[TASK PROMPT]
Copy the records below exactly as they appear, line for line, from the first to the last.

[RECORDS FOR THIS EXERCISE]
▬▬▬▬▬▬▬▬▬▬

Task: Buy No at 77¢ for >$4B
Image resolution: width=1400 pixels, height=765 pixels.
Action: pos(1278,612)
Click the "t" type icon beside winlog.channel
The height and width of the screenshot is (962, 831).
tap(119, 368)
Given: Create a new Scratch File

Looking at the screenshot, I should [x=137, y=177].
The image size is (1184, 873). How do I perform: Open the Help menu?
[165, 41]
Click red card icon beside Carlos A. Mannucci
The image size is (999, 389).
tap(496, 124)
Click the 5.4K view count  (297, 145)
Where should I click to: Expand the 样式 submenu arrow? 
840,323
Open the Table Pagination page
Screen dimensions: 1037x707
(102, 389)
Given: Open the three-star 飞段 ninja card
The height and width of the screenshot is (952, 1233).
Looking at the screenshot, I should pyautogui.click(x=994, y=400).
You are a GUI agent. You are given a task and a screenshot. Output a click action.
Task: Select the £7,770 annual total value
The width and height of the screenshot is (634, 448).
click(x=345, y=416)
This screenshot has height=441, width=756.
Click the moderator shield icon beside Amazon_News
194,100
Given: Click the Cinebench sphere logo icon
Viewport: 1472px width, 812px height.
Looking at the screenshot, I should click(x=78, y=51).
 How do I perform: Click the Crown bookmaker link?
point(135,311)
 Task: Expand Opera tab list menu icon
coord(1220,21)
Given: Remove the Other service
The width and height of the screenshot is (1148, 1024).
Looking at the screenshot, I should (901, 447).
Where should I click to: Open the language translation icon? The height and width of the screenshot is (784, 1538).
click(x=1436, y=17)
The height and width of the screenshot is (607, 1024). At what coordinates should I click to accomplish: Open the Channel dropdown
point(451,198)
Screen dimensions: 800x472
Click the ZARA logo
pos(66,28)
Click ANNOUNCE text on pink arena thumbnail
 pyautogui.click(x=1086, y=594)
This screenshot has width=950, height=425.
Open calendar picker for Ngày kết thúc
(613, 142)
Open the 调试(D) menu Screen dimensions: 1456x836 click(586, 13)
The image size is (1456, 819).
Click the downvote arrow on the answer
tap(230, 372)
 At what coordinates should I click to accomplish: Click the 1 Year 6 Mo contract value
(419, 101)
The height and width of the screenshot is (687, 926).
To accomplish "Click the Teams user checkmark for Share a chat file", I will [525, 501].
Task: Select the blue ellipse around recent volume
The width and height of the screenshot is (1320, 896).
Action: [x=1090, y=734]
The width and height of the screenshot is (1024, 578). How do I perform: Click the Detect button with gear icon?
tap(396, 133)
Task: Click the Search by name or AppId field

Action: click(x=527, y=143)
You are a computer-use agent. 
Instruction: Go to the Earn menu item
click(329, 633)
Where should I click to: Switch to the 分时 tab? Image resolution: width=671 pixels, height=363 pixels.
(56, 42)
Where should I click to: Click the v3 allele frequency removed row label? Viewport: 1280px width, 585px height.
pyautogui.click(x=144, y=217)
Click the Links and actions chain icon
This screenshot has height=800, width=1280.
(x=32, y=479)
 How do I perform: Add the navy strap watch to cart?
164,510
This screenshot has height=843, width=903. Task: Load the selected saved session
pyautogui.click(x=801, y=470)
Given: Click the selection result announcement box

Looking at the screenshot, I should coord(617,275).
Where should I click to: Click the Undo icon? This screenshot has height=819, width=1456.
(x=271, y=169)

▬▬▬▬▬▬▬▬▬▬

[EXERCISE RESPONSE]
Task: Buy No at 77¢ for >$4B
Image resolution: width=1400 pixels, height=765 pixels.
Action: pos(1278,612)
Click the "t" type icon beside winlog.channel
The height and width of the screenshot is (962, 831).
tap(119, 368)
Given: Create a new Scratch File

Looking at the screenshot, I should [x=137, y=177].
The image size is (1184, 873). How do I perform: Open the Help menu?
[165, 41]
Click red card icon beside Carlos A. Mannucci
The image size is (999, 389).
tap(496, 124)
Click the 5.4K view count  (297, 145)
Where should I click to: Expand the 样式 submenu arrow? 
840,323
Open the Table Pagination page
Screen dimensions: 1037x707
(102, 389)
Given: Open the three-star 飞段 ninja card
The height and width of the screenshot is (952, 1233).
Looking at the screenshot, I should pyautogui.click(x=994, y=400).
You are a GUI agent. You are given a task and a screenshot. Output a click action.
Task: Select the £7,770 annual total value
The width and height of the screenshot is (634, 448).
click(x=345, y=416)
This screenshot has height=441, width=756.
Click the moderator shield icon beside Amazon_News
194,100
Given: Click the Cinebench sphere logo icon
Viewport: 1472px width, 812px height.
Looking at the screenshot, I should click(x=78, y=51).
 How do I perform: Click the Crown bookmaker link?
point(135,311)
 Task: Expand Opera tab list menu icon
coord(1220,21)
Given: Remove the Other service
The width and height of the screenshot is (1148, 1024).
Looking at the screenshot, I should (901, 447).
Where should I click to: Open the language translation icon? The height and width of the screenshot is (784, 1538).
click(x=1436, y=17)
The height and width of the screenshot is (607, 1024). At what coordinates should I click to accomplish: Open the Channel dropdown
point(451,198)
Screen dimensions: 800x472
Click the ZARA logo
pos(66,28)
Click ANNOUNCE text on pink arena thumbnail
 pyautogui.click(x=1086, y=594)
This screenshot has width=950, height=425.
Open calendar picker for Ngày kết thúc
(613, 142)
Open the 调试(D) menu Screen dimensions: 1456x836 click(586, 13)
The image size is (1456, 819).
Click the downvote arrow on the answer
tap(230, 372)
 At what coordinates should I click to accomplish: Click the 1 Year 6 Mo contract value
(419, 101)
The height and width of the screenshot is (687, 926).
To accomplish "Click the Teams user checkmark for Share a chat file", I will [525, 501].
Task: Select the blue ellipse around recent volume
The width and height of the screenshot is (1320, 896).
Action: [x=1090, y=734]
The width and height of the screenshot is (1024, 578). How do I perform: Click the Detect button with gear icon?
tap(396, 133)
Task: Click the Search by name or AppId field

Action: click(x=527, y=143)
You are a computer-use agent. 
Instruction: Go to the Earn menu item
click(329, 633)
Where should I click to: Switch to the 分时 tab? Image resolution: width=671 pixels, height=363 pixels.
(56, 42)
Where should I click to: Click the v3 allele frequency removed row label? Viewport: 1280px width, 585px height.
pyautogui.click(x=144, y=217)
Click the Links and actions chain icon
This screenshot has height=800, width=1280.
(x=32, y=479)
 How do I perform: Add the navy strap watch to cart?
164,510
This screenshot has height=843, width=903. Task: Load the selected saved session
pyautogui.click(x=801, y=470)
Given: Click the selection result announcement box

Looking at the screenshot, I should coord(617,275).
Where should I click to: Click the Undo icon? This screenshot has height=819, width=1456.
(x=271, y=169)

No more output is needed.